» ASSIGNMENT: Copy out every line in the entries below that contains the string "author", please. Case counts.
::::::::::
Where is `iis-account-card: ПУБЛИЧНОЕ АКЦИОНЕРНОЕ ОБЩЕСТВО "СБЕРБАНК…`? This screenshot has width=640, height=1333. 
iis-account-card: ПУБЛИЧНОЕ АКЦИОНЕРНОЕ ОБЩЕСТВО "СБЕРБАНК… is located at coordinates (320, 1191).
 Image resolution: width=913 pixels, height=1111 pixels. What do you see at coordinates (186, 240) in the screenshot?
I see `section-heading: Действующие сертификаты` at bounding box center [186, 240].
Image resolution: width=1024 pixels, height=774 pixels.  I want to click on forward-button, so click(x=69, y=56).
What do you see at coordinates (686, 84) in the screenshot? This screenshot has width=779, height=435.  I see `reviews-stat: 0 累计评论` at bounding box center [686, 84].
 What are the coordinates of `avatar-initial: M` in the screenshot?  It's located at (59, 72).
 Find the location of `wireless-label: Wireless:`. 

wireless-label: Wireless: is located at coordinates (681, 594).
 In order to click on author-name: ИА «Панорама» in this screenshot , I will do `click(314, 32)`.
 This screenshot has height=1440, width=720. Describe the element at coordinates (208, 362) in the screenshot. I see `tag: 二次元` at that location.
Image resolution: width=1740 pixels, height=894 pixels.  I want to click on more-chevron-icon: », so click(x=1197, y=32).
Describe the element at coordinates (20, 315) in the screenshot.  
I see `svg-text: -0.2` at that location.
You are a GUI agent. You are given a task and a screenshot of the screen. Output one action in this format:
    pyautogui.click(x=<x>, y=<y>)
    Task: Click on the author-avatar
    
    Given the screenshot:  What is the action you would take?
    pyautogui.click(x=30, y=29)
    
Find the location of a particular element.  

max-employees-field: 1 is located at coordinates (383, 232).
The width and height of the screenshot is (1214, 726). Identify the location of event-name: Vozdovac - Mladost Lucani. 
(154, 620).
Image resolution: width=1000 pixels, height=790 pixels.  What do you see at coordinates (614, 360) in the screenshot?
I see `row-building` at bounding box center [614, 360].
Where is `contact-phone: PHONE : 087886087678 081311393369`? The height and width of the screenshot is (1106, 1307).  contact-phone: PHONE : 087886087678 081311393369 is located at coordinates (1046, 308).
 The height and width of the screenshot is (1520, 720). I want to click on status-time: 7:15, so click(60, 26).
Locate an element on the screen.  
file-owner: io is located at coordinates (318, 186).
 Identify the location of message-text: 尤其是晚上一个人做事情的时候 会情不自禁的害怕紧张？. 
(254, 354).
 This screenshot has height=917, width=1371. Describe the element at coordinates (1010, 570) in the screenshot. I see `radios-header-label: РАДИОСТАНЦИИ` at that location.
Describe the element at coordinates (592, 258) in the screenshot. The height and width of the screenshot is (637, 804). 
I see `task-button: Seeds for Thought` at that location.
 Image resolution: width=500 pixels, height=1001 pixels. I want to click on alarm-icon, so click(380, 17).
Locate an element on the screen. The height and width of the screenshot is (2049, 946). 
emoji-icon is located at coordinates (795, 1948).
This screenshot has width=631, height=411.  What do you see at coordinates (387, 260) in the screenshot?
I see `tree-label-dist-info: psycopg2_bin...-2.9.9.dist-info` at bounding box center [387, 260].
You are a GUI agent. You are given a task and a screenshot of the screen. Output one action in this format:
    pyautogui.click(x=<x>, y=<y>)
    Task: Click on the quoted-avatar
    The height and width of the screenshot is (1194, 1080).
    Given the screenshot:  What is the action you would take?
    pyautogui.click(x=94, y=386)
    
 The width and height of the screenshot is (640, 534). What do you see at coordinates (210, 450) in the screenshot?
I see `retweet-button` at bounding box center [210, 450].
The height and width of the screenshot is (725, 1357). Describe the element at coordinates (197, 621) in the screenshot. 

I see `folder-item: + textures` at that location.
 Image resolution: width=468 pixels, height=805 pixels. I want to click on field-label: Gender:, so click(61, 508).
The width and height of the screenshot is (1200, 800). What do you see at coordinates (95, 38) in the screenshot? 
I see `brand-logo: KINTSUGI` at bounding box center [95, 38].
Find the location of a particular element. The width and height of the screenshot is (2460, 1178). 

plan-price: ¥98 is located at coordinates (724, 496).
::::::::::
» RESPONSE BELOW:
 In order to click on author-name: ИА «Панорама» in this screenshot , I will do `click(314, 32)`.
    Task: Click on the author-avatar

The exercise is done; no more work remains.